--- Exercise goal ---
For this exercise, transcribe all the records below exactly.

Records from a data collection
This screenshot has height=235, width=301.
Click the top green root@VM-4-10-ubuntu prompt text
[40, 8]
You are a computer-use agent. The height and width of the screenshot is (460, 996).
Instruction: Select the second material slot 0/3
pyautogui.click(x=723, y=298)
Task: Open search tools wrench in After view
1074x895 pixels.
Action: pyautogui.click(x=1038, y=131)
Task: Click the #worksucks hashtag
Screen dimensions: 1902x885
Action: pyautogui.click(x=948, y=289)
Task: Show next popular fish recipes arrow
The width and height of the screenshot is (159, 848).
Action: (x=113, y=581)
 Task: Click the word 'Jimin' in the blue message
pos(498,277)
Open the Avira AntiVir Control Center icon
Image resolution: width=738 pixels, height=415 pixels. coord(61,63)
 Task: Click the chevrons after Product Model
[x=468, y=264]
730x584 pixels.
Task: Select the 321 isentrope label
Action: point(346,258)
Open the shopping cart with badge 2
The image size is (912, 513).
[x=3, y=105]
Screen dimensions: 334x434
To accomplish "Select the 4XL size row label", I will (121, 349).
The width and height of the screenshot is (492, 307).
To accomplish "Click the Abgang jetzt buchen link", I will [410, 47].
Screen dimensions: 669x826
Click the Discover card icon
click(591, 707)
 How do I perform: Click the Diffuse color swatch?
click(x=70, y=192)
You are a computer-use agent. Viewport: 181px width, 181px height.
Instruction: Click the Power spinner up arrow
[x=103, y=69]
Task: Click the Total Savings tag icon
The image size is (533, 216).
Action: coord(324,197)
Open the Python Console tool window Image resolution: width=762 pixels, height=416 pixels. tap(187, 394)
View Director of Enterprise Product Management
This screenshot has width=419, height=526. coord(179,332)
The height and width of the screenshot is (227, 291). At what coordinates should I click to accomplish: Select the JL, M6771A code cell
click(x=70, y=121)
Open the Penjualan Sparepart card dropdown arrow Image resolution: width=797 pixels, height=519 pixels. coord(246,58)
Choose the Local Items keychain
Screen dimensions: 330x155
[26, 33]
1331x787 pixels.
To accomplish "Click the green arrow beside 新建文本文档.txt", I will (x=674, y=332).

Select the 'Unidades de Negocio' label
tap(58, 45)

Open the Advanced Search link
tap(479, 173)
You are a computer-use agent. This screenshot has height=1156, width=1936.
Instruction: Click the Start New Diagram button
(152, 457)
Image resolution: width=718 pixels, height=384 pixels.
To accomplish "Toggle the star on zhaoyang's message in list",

--- Written response ---
This screenshot has height=235, width=301.
Click the top green root@VM-4-10-ubuntu prompt text
[40, 8]
You are a computer-use agent. The height and width of the screenshot is (460, 996).
Instruction: Select the second material slot 0/3
pyautogui.click(x=723, y=298)
Task: Open search tools wrench in After view
1074x895 pixels.
Action: pyautogui.click(x=1038, y=131)
Task: Click the #worksucks hashtag
Screen dimensions: 1902x885
Action: pyautogui.click(x=948, y=289)
Task: Show next popular fish recipes arrow
The width and height of the screenshot is (159, 848).
Action: (x=113, y=581)
 Task: Click the word 'Jimin' in the blue message
pos(498,277)
Open the Avira AntiVir Control Center icon
Image resolution: width=738 pixels, height=415 pixels. coord(61,63)
 Task: Click the chevrons after Product Model
[x=468, y=264]
730x584 pixels.
Task: Select the 321 isentrope label
Action: point(346,258)
Open the shopping cart with badge 2
The image size is (912, 513).
[x=3, y=105]
Screen dimensions: 334x434
To accomplish "Select the 4XL size row label", I will (121, 349).
The width and height of the screenshot is (492, 307).
To accomplish "Click the Abgang jetzt buchen link", I will [410, 47].
Screen dimensions: 669x826
Click the Discover card icon
click(591, 707)
 How do I perform: Click the Diffuse color swatch?
click(x=70, y=192)
You are a computer-use agent. Viewport: 181px width, 181px height.
Instruction: Click the Power spinner up arrow
[x=103, y=69]
Task: Click the Total Savings tag icon
The image size is (533, 216).
Action: coord(324,197)
Open the Python Console tool window Image resolution: width=762 pixels, height=416 pixels. tap(187, 394)
View Director of Enterprise Product Management
This screenshot has width=419, height=526. coord(179,332)
The height and width of the screenshot is (227, 291). At what coordinates should I click to accomplish: Select the JL, M6771A code cell
click(x=70, y=121)
Open the Penjualan Sparepart card dropdown arrow Image resolution: width=797 pixels, height=519 pixels. coord(246,58)
Choose the Local Items keychain
Screen dimensions: 330x155
[26, 33]
1331x787 pixels.
To accomplish "Click the green arrow beside 新建文本文档.txt", I will (x=674, y=332).

Select the 'Unidades de Negocio' label
tap(58, 45)

Open the Advanced Search link
tap(479, 173)
You are a computer-use agent. This screenshot has height=1156, width=1936.
Instruction: Click the Start New Diagram button
(152, 457)
Image resolution: width=718 pixels, height=384 pixels.
To accomplish "Toggle the star on zhaoyang's message in list",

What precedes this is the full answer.